Sept 19, 2005 (KAMPALA) — About 50 LRA (Lord’s Resistance Army) rebels commanded by Joseph Kony’s deputy Vincent Otti have crossed into the DR Congo’s Oriental Province, army commander Lt-Gen Aronda Nyakairima has said.
Nyakairima said this on Sunday 18 September after meeting SPLA (Sudan People’s Liberation Army) officers from Juba at Heritage Inn in Arua town on Saturday 17 September. He said notorious LRA commander Abdema was also part of the group that crossed the White Nile River for the first time on Tuesday last week 13 September, into the southern Sudanese town of Yei where they torched houses and abducted many people. "SPLA commanders have confirmed that Otti and his group crossed Yei-Malid road at Milo eight, 14 km from the Congolese border, towards Garamba National Park," Nyakairima said.

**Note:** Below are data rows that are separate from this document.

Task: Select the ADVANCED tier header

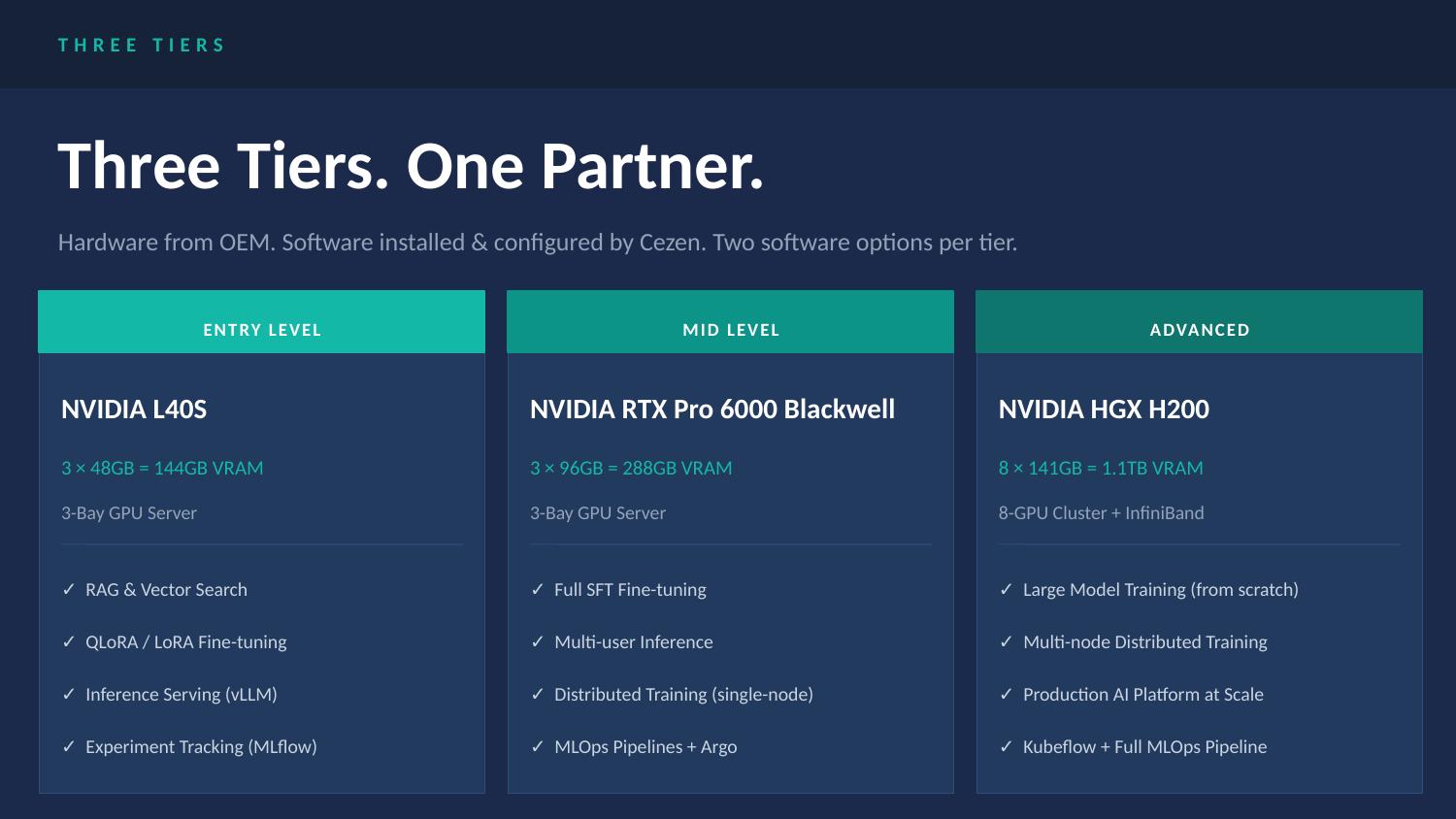Action: 1199,322
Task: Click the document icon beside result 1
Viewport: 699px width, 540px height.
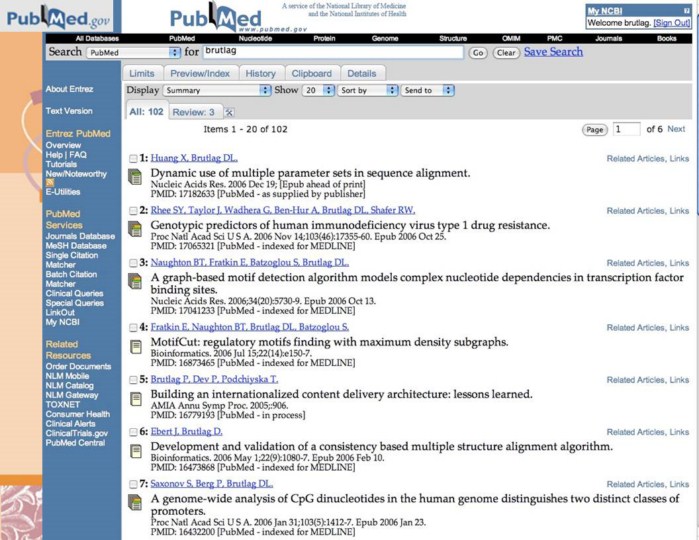Action: click(x=136, y=177)
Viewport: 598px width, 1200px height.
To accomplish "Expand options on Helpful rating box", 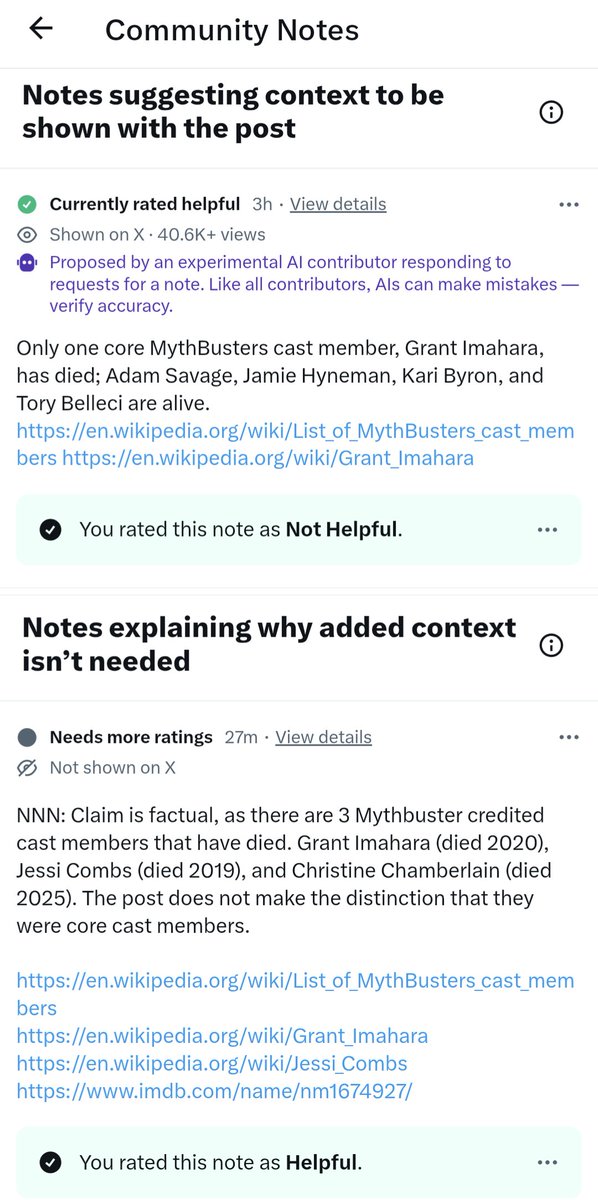I will [x=547, y=1162].
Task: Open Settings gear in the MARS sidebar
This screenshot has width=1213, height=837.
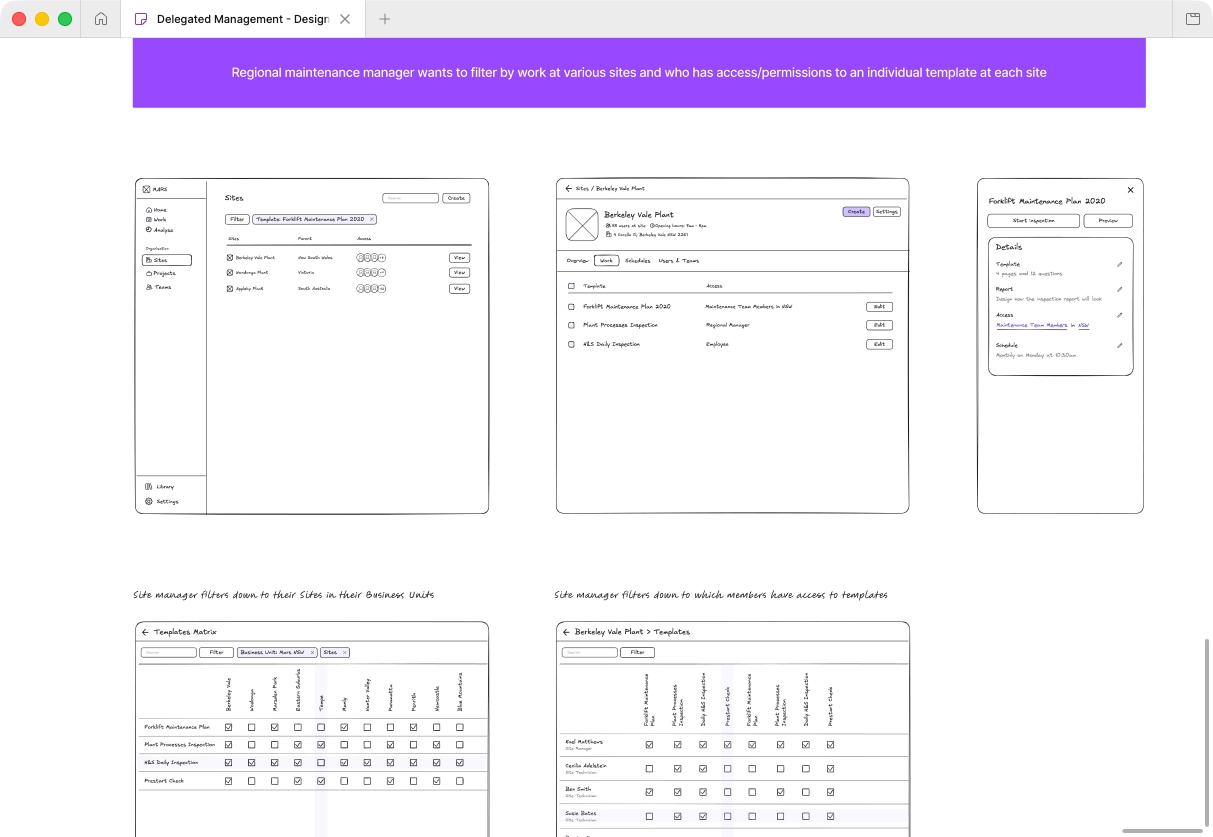Action: (x=149, y=501)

He said LRA chief Kony, who seems to be changing strategy, was suspected to have crossed the White Nile at a different location north of Juba. "We have also learnt that as the Ottis were crossing in the south, Kony was crossing in the north to an area we are yet to find out," he added. Nyakairima said another group led by Odiambo of the Bar-lonyo massacre, was by Saturday trying to cross the White Nile to join their colleagues near the Congolese border.
Flanked by Arua resident district commissioner Alfred Omony Ogaba and the UPDF (Uganda People’s Defence Forces) Overall Intelligence Coordinator in the north, Col Charles Otema, Nyakairima said the UPDF had reduced Kony’s arms and fighters in battles in northern Uganda and southern Sudan and that his new move was to escape.
He said the Government had put pressure on the Khartoum government to allow the UPDF hunt Kony in Sudan beyond the red line but negotiations were put on hold due to the formation of a new Sudanese government after a peace deal. Kony "death was in sight had we got permission to follow him past the red line. He is now fleeing for his life just like Lakwena did," Nyakairima said. The red line is the point beyond which the UPDF cannot cross. He said the UPDF had secured the entire northern region, apart from commander Okuti’s group of about 30 fighters, suspected to be in Kalongo and rebels in sick bays.